_Supplied information:_
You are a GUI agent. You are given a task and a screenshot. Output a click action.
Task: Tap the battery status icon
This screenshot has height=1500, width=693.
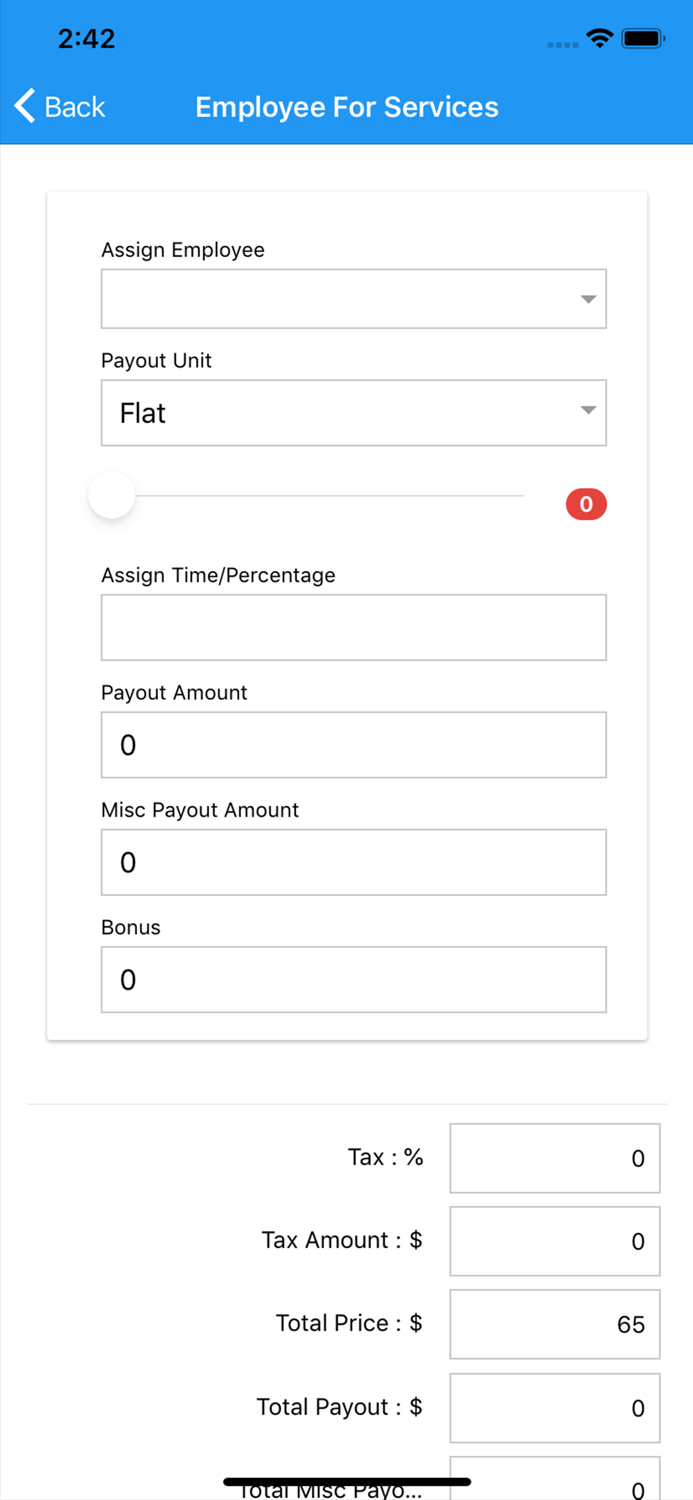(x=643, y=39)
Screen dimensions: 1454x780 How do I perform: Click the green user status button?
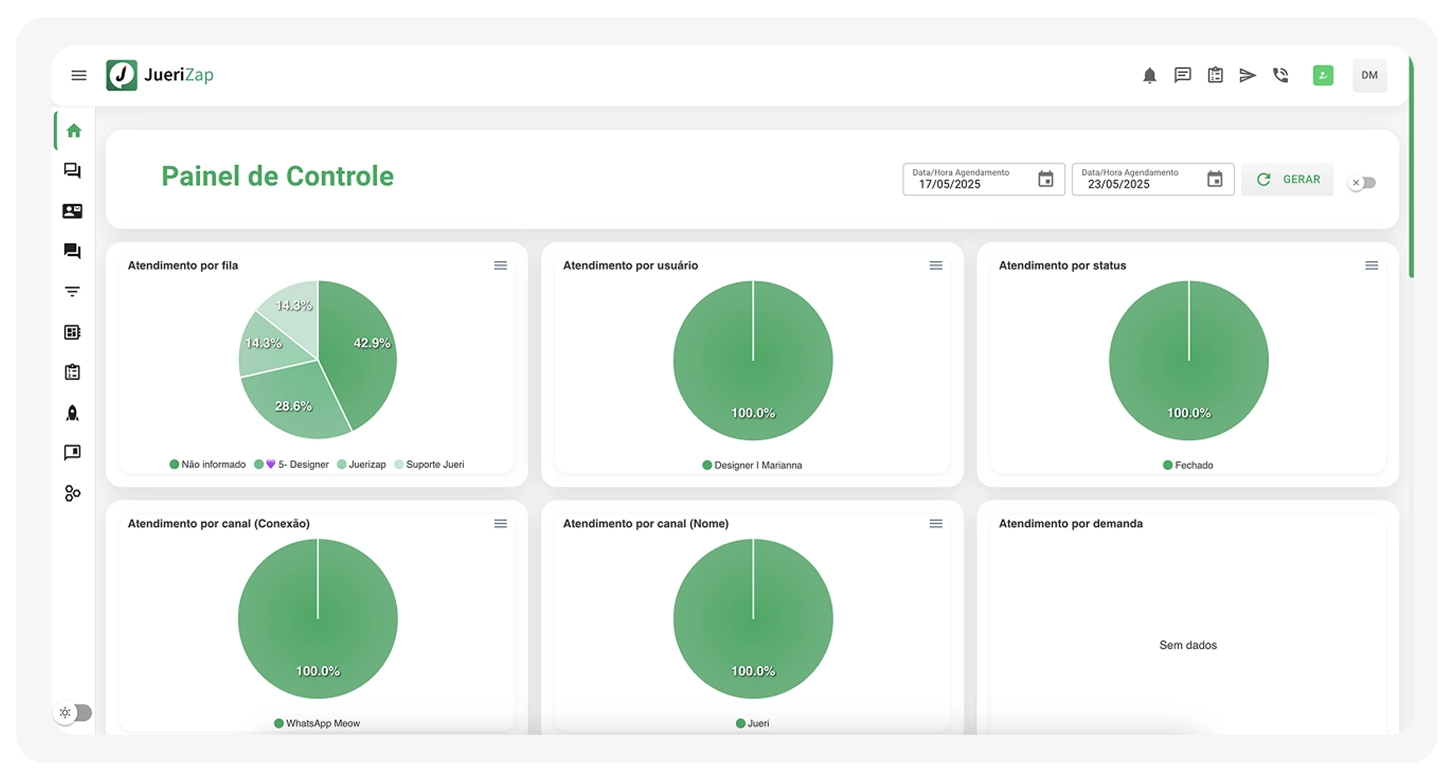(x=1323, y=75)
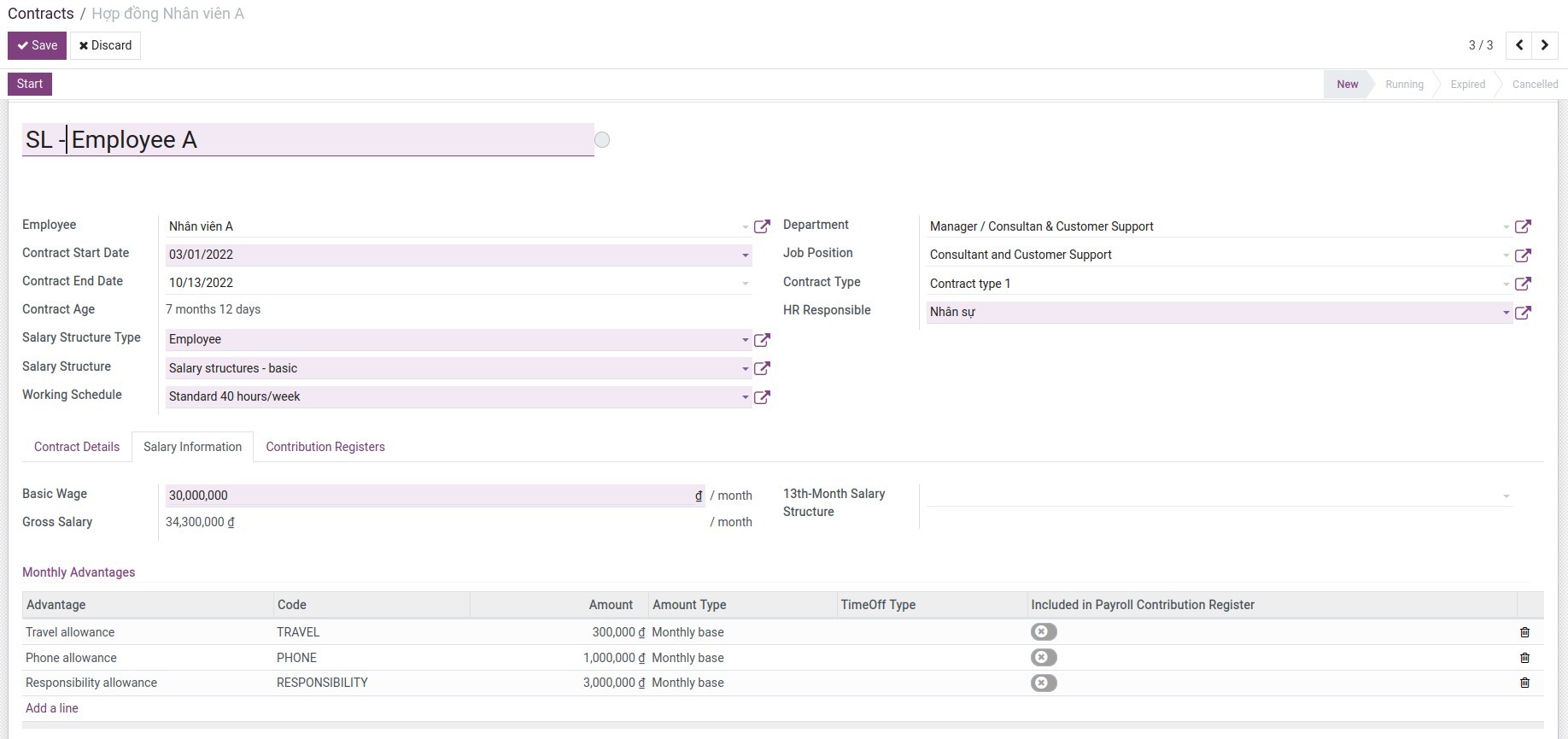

_Problem description:_ An exact reprint of every record is required, with the pictures omitted.

_Expected answer:_
You are a GUI agent. You are given a task and a screenshot. Output a click action.
Task: Tap the battery status icon
This screenshot has height=1500, width=693.
(x=643, y=39)
Screen dimensions: 1454x780 How do I perform: Click the green user status button?
(x=1323, y=75)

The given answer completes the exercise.